Robert, I'm a blockhead about up and down loads.  I've found my pdf manual and parts list, so if I understand, I can put them into the download page myself?  It doesn't need to be done by a moderator or special rating?  Thanks and God bless.
Jon In Tucson


----------



## wa5cab (Aug 30, 2016)

Jon,

Short answer is 'yes'.  As currently set, if you have read and download access into DOWNLOADS, you also have upload access.  I ask is that you first read the single-post thread H-M Downloads in the sticky area at the top of this and a few other Fora.  And that you put any files that you upload into the appropriate category.  DOWNLOADS was re-named from the Xenforo RESOURCES module.  It has some Search capabilities but absolutely no Sort options.  And there is no setting option that makes file names appear only when you are in the appropriate sub-category.  The list of files that you see when you first go into DOWNLOADS is only the first page of the list of all files on the system, in reverse order (newest at the top) of the order in which they were uploaded.  If you click on the master category where it says in red Click Here, a short list appears.  About half-way down that list is Machine Manuals.  Click on that and another list, mostly of badge or manufacturer's names, appears below it which down a ways includes Logan & Wards.  Click on that and you see ...Manuals... and ...Catalogs...  As a general rule, you can only upload a file to a sub-category at the bottom of the "tree".  And in most cases, any category with more than about 50 files under it has sub-categories.  This was done to limit the number of files you have to manually scan through to see or find what you are looking for.

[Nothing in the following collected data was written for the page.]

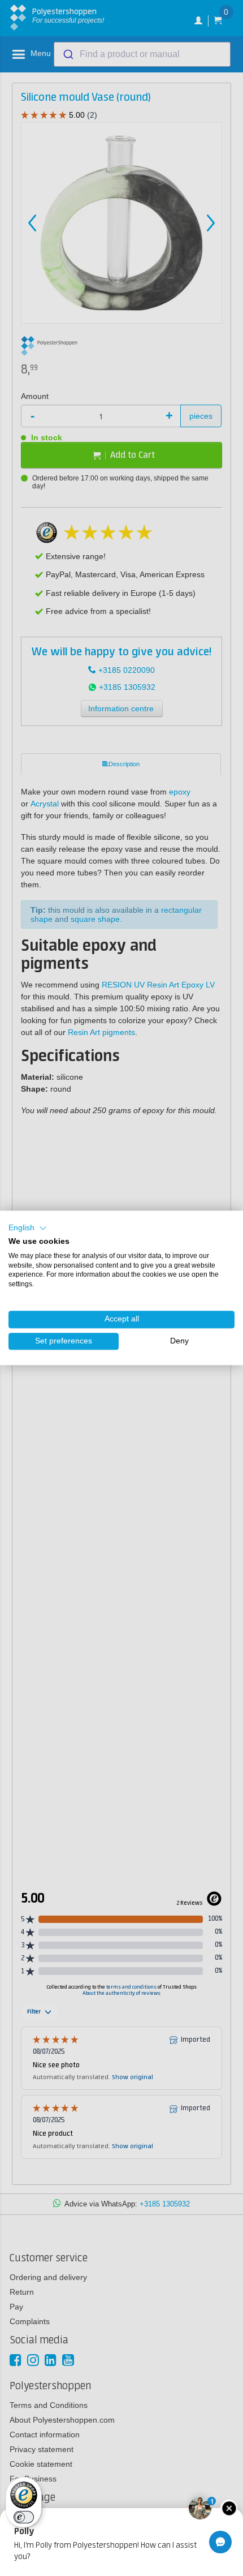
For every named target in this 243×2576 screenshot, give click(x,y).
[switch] (24, 2517)
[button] (27, 1228)
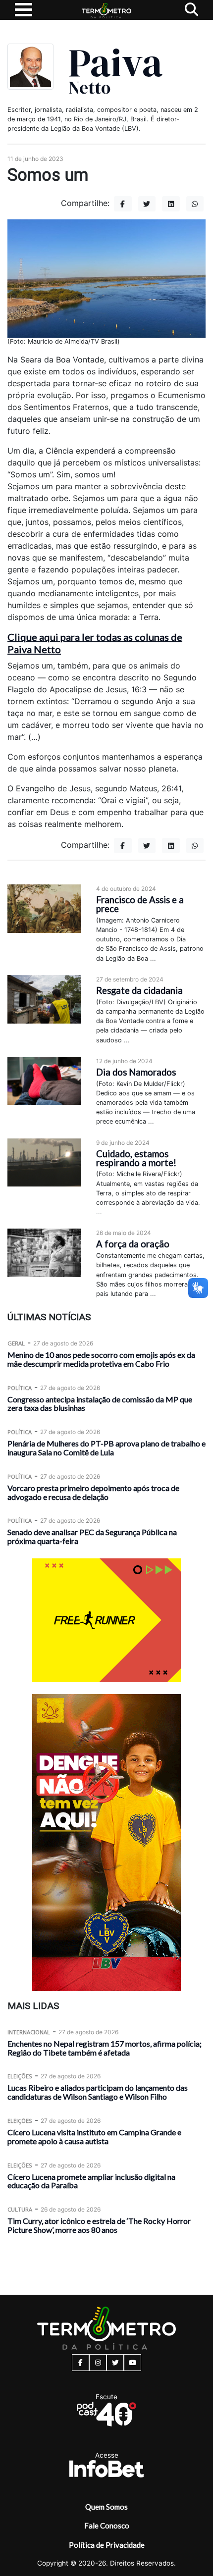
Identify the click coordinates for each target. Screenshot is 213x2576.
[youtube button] (132, 2362)
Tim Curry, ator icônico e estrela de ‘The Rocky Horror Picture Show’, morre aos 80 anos (99, 2225)
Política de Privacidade (107, 2544)
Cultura (19, 2209)
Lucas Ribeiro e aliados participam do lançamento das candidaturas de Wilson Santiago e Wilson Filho (97, 2092)
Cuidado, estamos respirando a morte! (136, 1158)
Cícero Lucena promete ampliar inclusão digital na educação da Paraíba (91, 2181)
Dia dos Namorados (136, 1072)
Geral (16, 1343)
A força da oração (132, 1243)
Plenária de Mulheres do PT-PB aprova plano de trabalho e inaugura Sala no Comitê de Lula (106, 1448)
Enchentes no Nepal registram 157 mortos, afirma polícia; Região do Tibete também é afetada (104, 2048)
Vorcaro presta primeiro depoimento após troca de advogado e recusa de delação (93, 1492)
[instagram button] (97, 2362)
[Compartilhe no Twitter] (147, 203)
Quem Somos (106, 2506)
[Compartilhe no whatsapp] (195, 203)
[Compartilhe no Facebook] (123, 203)
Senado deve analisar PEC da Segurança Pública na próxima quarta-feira (92, 1536)
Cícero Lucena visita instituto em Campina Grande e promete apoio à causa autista (94, 2136)
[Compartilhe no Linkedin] (171, 203)
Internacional (28, 2032)
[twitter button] (115, 2362)
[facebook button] (80, 2362)
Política (19, 1387)
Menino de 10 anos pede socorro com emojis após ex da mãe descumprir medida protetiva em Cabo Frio (101, 1359)
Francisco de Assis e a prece (140, 904)
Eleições (19, 2076)
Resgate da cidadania (139, 990)
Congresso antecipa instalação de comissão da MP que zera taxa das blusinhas (99, 1403)
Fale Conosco (106, 2525)
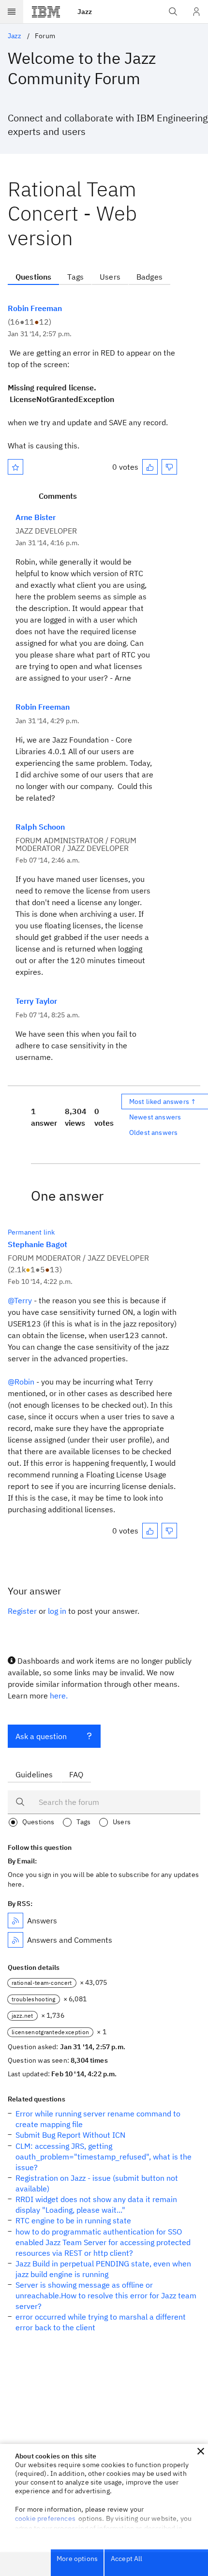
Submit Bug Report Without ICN (70, 2135)
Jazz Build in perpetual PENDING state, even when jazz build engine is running (103, 2269)
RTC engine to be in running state (73, 2220)
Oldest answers (153, 1132)
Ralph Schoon (40, 827)
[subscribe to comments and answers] (15, 1940)
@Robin (21, 1381)
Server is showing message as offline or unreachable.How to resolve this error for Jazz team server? (105, 2295)
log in (57, 1611)
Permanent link (31, 1232)
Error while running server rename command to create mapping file (97, 2119)
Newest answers (155, 1117)
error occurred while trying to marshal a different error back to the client (100, 2322)
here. (59, 1695)
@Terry (20, 1300)
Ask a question (41, 1736)
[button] (200, 2451)
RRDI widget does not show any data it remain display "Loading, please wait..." (96, 2204)
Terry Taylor (36, 1001)
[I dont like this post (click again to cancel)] (169, 467)
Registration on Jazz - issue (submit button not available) (96, 2183)
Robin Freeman (35, 308)
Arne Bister (35, 517)
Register (22, 1611)
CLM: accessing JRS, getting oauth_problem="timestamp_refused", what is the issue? (103, 2156)
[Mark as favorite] (15, 467)
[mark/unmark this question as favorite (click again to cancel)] (15, 467)
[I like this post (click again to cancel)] (150, 467)
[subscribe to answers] (15, 1920)
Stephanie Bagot (37, 1244)
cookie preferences (45, 2518)
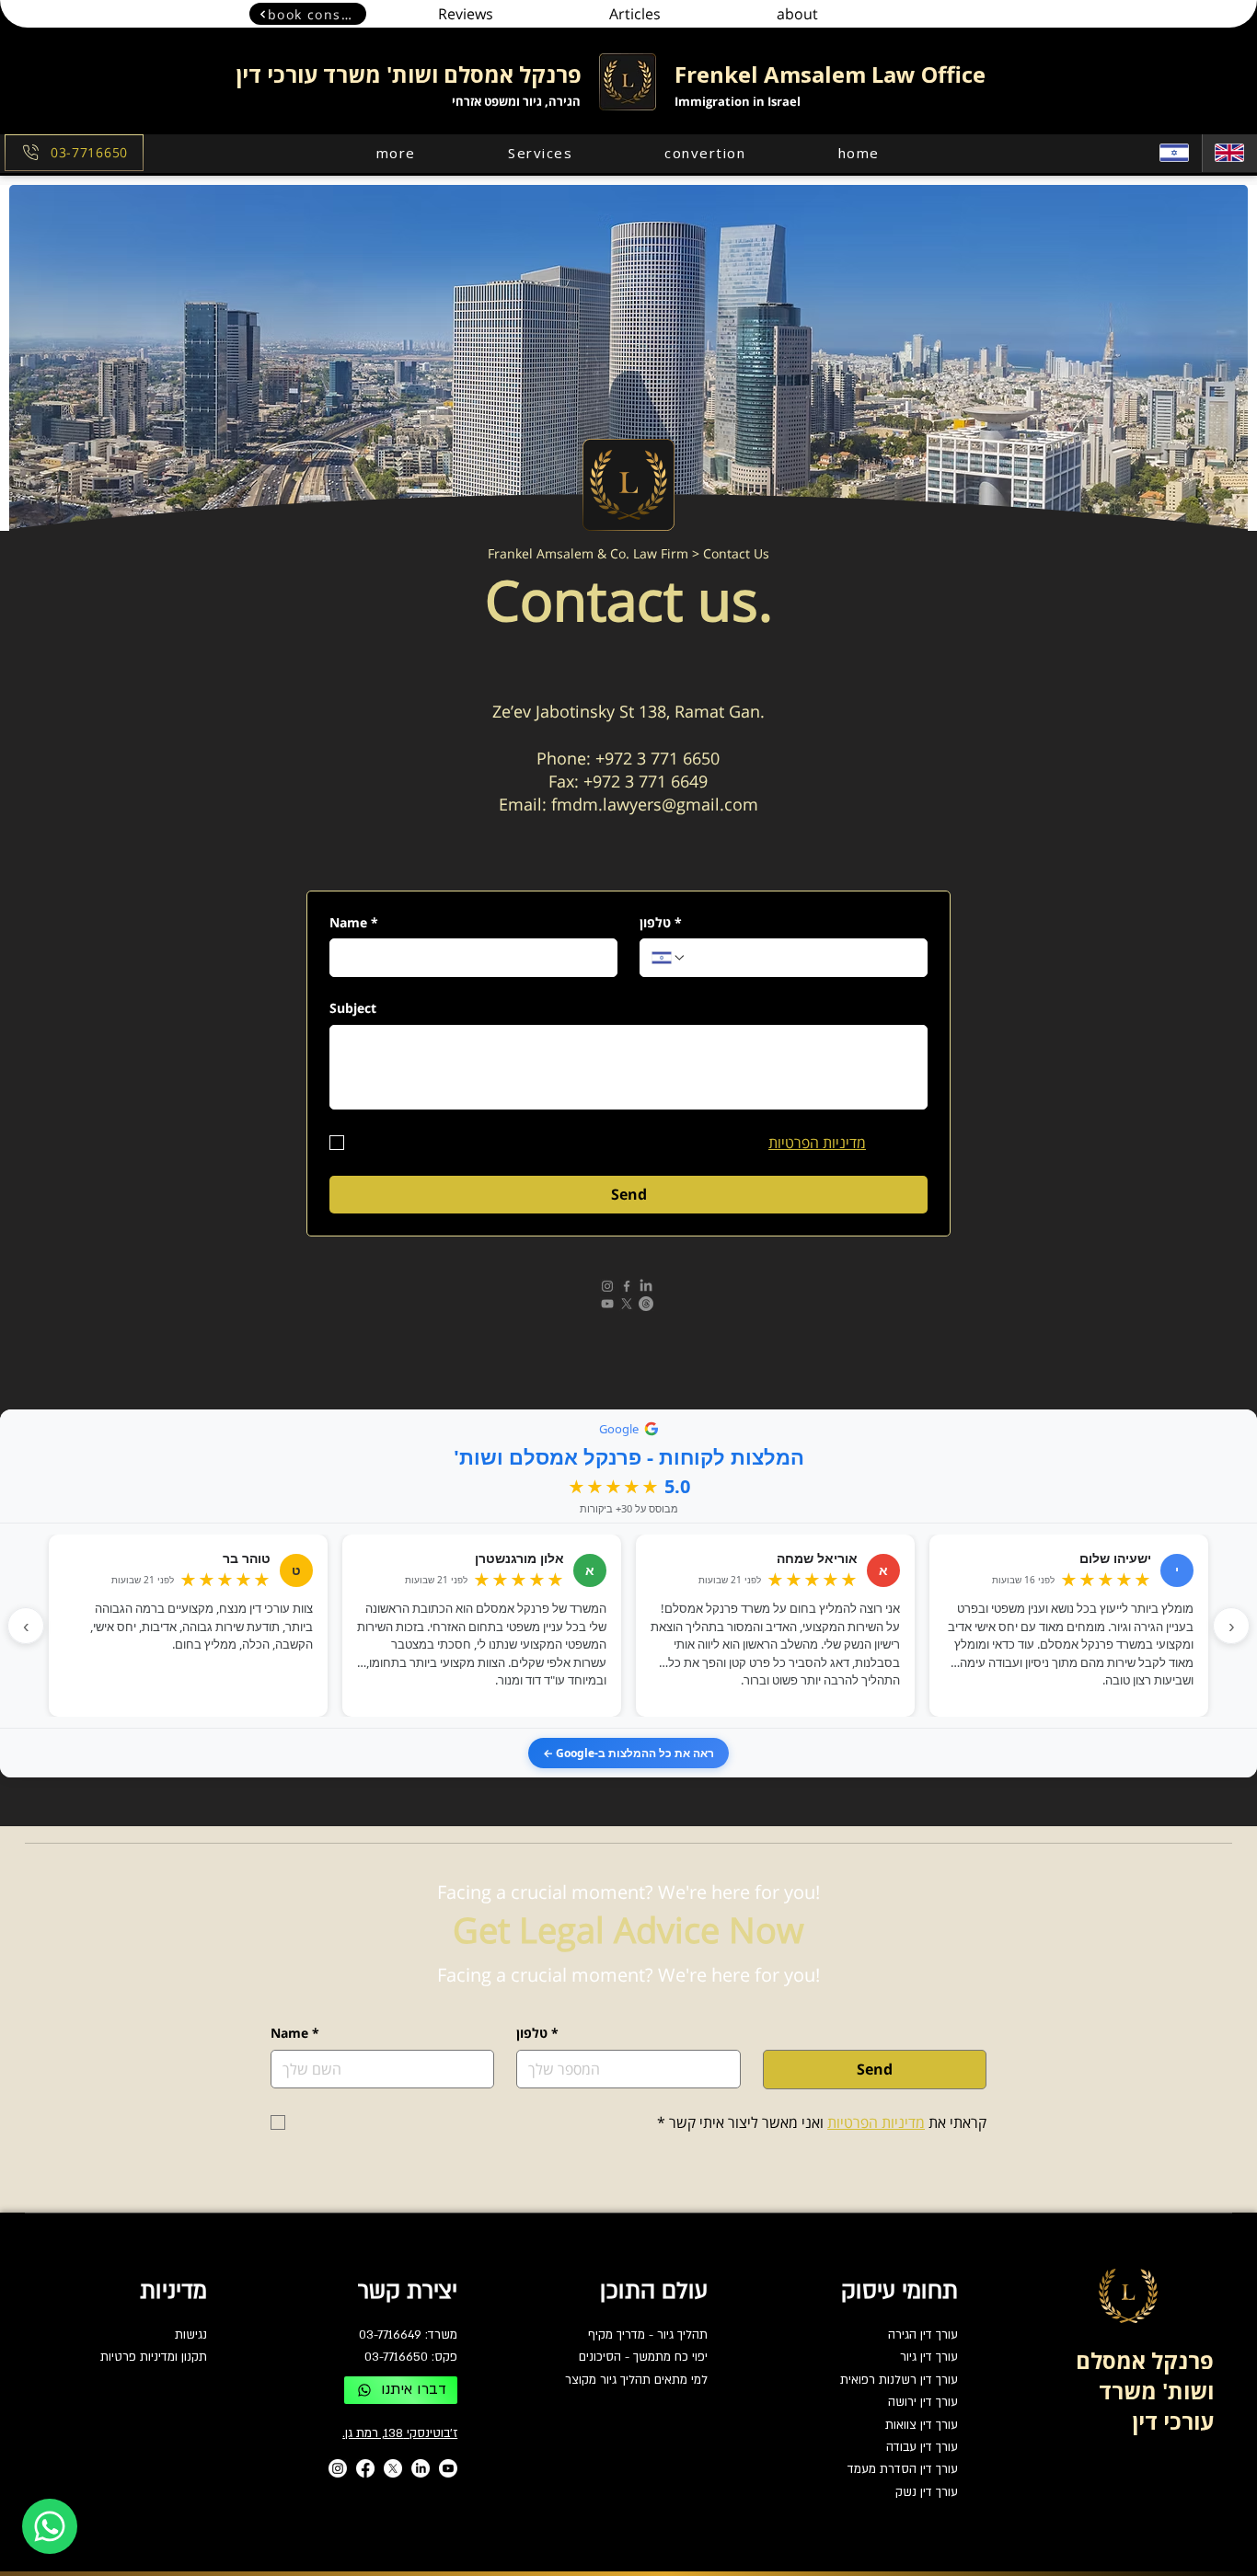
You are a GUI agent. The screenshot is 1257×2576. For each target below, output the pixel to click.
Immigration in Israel (738, 101)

As to whether or not you "should" upload a file, that's another matter entirely.  If you bought the hard copy manual and the PDF cost extra (or if you could have bought only the PDF), it may be protected by Copyright.  You should check that first.  If the PDF was free and you could have gotten it without buying the hard copy (mostly the case with Clausing/Atlas PDF's), there are probably no copyright issues.  Anything in between may be a gray area.  We certainly do not want to be sued for copyright infringement.


----------



## Jon In Tucson (Aug 31, 2016)

MBfrontier said:


> Did Logan comment on whether they had any of the drive parts you need?



Logan said that those parts were noted as "discontinued" on a 1969 parts list.  So on to eBay and Craigslist...
God bless.
Jon in Tucson


----------



## RonRock (Mar 29, 2017)

Hi Jon.

Did you have any luck finding the parts you needed for this? My 1937 has the other style tension lever and I would much rather have one like yours. Just wondering if they are available and of course cost.


----------



## Jon In Tucson (Mar 29, 2017)

RonRock said:


> Hi Jon.
> 
> Did you have any luck finding the parts you needed for this? My 1937 has the other style tension lever and I would much rather have one like yours. Just wondering if they are available and of course cost.



Ron,  As of now, I haven't sourced any of the pieces needed to bring my 1957 back to original.  I have a couple of ideas using a piece of channel iron and a turn buckle to make my tensioner.  Unfortunately, life has gotten in the way of my working on the lathe.  God bless.
Jon In Tucson


----------